GALA: A BOWED AFFINITY
Singapore Conference Hall
25 July 2014)
This review was published in The Straits Times on 28 July 2014 with the title "Emotional tribute to erhu virtuoso".
This pair of concerts was supposed to have been legendary Chinese erhu virtuoso Min Hui Fen’s final orchestral engagement. Unfortunately she died from a cerebral haemorrhage on 12 May in
Shanghai at the age of 69 years. What would have
been a celebration of her artistry instead became a requiem and memorial.
Replacing her was one of her finest pupils Liu Guang Yu. Alongside Singapore Chinese Orchestra erhu principal Zhao Jian Hua, also a student of hers, and her son the conductor Liu Ju on the podium, this was to be more than a fitting tribute. Naturally concertante erhu works championed by Min were the order of the day, but there were lots more to be served.
Liu performed three erhu works, beginning with Hua Yan Jun’s well-known Reflections of the Moon on Erquan. His was the instrumental personification of the human voice, heaving a breath, whispering and then singing in this elegiac number that was the blind composer’s meditation on a moonlit landscape. The orchestration was light, sometimes just accompanied by a pipa, allowing the erhu’s plaint to shine through.
Min’s own arrangement of Aspiration of the Honghu People was a patriotic work, full of martial fervour but tinged with a sense of melancholy, before the inevitable rallying to arms against the bogeymen Japanese. By the end of both works, the emotional Liu who swayed and sashayed through the scores, was flushed with tears and perspiration. His ingenious little scherzo entitled Ants did much to relieve the angst.

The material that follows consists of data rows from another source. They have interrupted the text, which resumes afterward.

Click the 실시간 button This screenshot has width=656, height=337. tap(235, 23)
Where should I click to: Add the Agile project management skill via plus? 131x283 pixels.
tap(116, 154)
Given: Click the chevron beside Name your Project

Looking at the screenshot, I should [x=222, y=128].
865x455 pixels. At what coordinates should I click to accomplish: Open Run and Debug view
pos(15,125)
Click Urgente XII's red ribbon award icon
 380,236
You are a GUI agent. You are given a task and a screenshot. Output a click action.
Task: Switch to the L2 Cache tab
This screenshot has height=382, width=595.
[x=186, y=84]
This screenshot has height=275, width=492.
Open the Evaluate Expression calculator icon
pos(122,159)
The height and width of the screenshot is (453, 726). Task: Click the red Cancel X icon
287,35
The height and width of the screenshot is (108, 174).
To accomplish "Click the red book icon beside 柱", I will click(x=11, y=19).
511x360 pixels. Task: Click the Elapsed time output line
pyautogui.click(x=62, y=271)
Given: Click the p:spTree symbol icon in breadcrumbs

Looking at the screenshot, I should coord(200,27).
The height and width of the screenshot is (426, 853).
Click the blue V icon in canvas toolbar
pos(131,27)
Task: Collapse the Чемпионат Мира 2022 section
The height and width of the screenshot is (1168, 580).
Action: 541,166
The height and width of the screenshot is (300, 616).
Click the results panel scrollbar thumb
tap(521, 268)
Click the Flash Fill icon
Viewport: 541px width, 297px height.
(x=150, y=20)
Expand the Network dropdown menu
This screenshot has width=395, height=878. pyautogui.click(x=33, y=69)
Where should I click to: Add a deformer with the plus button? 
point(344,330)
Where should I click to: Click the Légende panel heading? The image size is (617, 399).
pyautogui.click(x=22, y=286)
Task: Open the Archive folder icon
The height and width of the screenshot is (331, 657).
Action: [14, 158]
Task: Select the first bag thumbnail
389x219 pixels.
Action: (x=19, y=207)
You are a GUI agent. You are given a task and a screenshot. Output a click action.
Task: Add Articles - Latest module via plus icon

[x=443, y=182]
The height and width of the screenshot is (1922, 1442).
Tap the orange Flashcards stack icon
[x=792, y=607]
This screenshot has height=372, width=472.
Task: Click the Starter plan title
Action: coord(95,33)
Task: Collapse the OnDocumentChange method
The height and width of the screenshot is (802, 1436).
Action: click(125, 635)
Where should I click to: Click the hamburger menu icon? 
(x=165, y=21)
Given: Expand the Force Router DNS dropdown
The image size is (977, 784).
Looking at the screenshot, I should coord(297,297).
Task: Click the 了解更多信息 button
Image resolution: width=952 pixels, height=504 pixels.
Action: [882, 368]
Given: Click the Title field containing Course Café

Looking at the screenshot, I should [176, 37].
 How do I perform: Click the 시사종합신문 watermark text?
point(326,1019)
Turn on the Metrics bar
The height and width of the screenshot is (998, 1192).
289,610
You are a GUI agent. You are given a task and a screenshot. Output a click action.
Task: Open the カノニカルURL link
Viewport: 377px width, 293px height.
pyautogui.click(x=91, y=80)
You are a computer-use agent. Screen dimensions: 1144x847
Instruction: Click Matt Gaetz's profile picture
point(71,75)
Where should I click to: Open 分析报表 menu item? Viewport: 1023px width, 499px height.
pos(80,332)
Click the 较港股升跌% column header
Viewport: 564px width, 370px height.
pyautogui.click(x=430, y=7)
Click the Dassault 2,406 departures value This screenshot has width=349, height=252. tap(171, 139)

Zhao was assigned Yang Li Qing’s Song Of Sadness, another sob story based on The Wailing River, a melody used by Buddhist to square with the philosophy of “living as suffering”. Overwrought emotions ruled, but it was Zhao’s flowing cantabile that truly moved. As a pedagogue, the late-lamented Min truly left a legacy.
The balance of the concert was just as substantial, filled with mostly programmatic works. Opening the evening was the ancient tune The Moon High Above, originally for erhu solo, orchestrated by Peng Xiu Wen. The music was ruminative, evocative of nocturnal scenes before breaking into a quick dance and capped with a rousing ending.
Young Singaporean Wang Chen Wei’s Sisters’ Islands in its original guise for Chinese orchestra stood out of the pack as it used the Indonesian pelog scale in its melodies, which gave it a distinctive Nanyang flavour. Sumptuously orchestrated, the work also employed marimba, wind machine and a blown conch shell to depict the legend of the Singapore Straits.
Closing the evening was Xin Hu Guang’s Gada Meilin, an established battle classic originally scored for Western orchestra. The Chinese orchestration by Liu Wen Jin is no less evocative, especially the serene opening with xiao and dizi solos and the section of stampeding steeds down the Mongolian steppes. Slightly longer than Tchaikovsky’s 1812 Overture, the work nonetheless delivered with desired impact. An encore, the cheerful Hua Hao Yue Yuan (Beautiful Flowers, Round Moon) dispelled all gloom and lifted the spirits.